PALESTINE • Le Hamas et le Fatah épinglés sur scène

Publié le par COURRIER INTERNATIONAL.com - AJAX

Le public d’un théâtre de Gaza est invité à juger les responsables des impasses actuelles. Et certains spectateurs sont très sévères…
Qui a tué Watan ?” crient une dizaine de jeunes sur la scène du Shawa, le plus grand théâtre de Gaza, en pointant des doigts accusateurs sur un groupe d’acteurs plus âgés qui agitent les drapeaux des mouvements de la résistance palestinienne, le Fatah, le Hamas, le Djihad islamique, les Brigades Ezzedine Al-Qassam [la branche armée du Hamas]… Ces drapeaux symbolisent les longues années de lutte, d’espoirs, de détresse et de sang.
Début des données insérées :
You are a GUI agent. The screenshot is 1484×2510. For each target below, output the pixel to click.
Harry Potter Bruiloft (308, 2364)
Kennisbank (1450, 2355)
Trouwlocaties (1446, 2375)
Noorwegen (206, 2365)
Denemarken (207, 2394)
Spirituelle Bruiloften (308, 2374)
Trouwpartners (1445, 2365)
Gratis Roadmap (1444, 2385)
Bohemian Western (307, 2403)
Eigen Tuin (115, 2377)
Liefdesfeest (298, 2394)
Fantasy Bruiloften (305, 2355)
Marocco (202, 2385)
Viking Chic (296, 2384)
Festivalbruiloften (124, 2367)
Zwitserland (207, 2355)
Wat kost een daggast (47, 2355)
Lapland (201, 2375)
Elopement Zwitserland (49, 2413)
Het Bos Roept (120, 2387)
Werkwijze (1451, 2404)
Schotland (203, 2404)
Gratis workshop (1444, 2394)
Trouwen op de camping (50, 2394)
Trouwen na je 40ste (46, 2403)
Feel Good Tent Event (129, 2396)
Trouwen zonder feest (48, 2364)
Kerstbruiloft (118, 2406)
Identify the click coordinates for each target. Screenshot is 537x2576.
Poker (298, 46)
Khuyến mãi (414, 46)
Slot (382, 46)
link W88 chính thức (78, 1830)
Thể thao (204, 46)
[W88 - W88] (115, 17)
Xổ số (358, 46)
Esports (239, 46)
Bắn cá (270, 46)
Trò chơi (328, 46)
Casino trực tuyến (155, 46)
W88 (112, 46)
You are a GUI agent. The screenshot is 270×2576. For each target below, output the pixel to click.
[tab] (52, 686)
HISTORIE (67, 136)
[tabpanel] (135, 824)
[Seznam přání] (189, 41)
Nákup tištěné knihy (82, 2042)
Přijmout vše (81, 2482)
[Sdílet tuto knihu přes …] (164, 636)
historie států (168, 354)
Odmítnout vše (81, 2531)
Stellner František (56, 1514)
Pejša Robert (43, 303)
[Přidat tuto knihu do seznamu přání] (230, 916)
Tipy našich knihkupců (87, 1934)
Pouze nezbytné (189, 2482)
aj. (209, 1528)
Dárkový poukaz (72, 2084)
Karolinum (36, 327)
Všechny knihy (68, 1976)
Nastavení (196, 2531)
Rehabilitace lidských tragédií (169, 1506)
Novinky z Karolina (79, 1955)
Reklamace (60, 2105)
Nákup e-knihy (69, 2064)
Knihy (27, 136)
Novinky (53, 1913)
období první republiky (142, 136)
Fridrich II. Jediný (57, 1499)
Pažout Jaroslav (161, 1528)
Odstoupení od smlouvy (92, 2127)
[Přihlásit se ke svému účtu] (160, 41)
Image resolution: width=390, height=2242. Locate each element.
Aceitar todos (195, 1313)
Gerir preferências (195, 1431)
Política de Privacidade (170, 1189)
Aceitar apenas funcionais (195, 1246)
Mais, cette fois, rien d’officiel ni de festif ; il n’y avait pas d’appels contre l’“ennemi sioniste”, ni les habituels slogans contre Israël.
La pièce Watan a été écrite pour envoyer un nouveau message. “Ça suffit de rejeter la responsabilité de nos problèmes sur les Israéliens. Il est temps de condamner ceux d’entre nous qui sont en train de causer la perte de notre peuple”, lance le poète et metteur en scène Saed Swerky, 37 ans, auteur de la pièce qui a provoqué une énorme onde de choc parmi le million et demi d’habitants de Gaza.
Watan, qui signifie “patrie” en arabe, était le nom d’un garçon de 12 ans qui a été tué au cours des affrontements entre le Fatah et le Hamas qui ont éclaté dans la bande de Gaza durant la deuxième semaine de juin. La première de la pièce a eu lieu récemment. Des milliers de personnes sont restées rivées à leur siège pendant plus de deux heures, interrompant le spectacle par des applaudissements lors des scènes les plus dramatiques représentant la guerre civile : des prisonniers jetés du haut d’immeubles de 15 étages, des civils visés aux genoux, des militants du même camp en train de s’insulter. La pièce se termine dans l’incertitude. Les preuves contre les hommes armés sont évidentes, mais le rideau tombe avant que les jurés ne se soient prononcés.
“Je voulais que les spectateurs deviennent eux-mêmes juges. A la fin de la pièce, des enveloppes sont distribuées au public pour qu’il rende lui-même son verdict. Certains spectateurs, invoquant l’habituel argument de l’occupation israélienne, sont pour l’acquittement, mais la grande majorité rejettent la plupart des responsabilités sur les membres du Hamas et du Fatah, et disent que ce sont des criminels et des assassins qui n’ont pas de vision collective. Ce sont les véritables responsables de la mort de Watan. A cause d’eux, notre patrie est perdue. Quelqu’un a même proposé de les exécuter à La Mecque”, raconte le metteur en scène.
Ces réactions offrent un bon reflet de l’atmosphère qui règne dans la bande de Gaza. Trois mois après le coup d’Etat du Hamas, Gaza et la Cisjordanie sont deux mondes à part. Cela est particulièrement flagrant à l’heure où le président de l’Autorité palestinienne Mahmoud Abbas et les vétérans du Fatah réunis à Ramallah rivalisent avec les dirigeants du Hamas à Gaza pour organiser le pèlerinage palestinien à La Mecque, et au moment où la bataille pour le contrôle des médias électroniques fait rage.
Une visite d’une semaine suffit pour percevoir le désespoir qui règne à Gaza. Même les gens qui ont voté pour le Hamas en janvier 2006 ont l’air pessimistes, tristes, désorientés. Mais cela ne signifie pas nécessairement que le Fatah regagne en popularité. Selon une agence de presse de Gaza, “les gens en ont simplement assez de la politique. Certains espèrent même un retour de l’occupation israélienne pour sortir le Hamas de ses difficultés à conduire le gouvernement et pour avoir à nouveau un ennemi à incriminer.”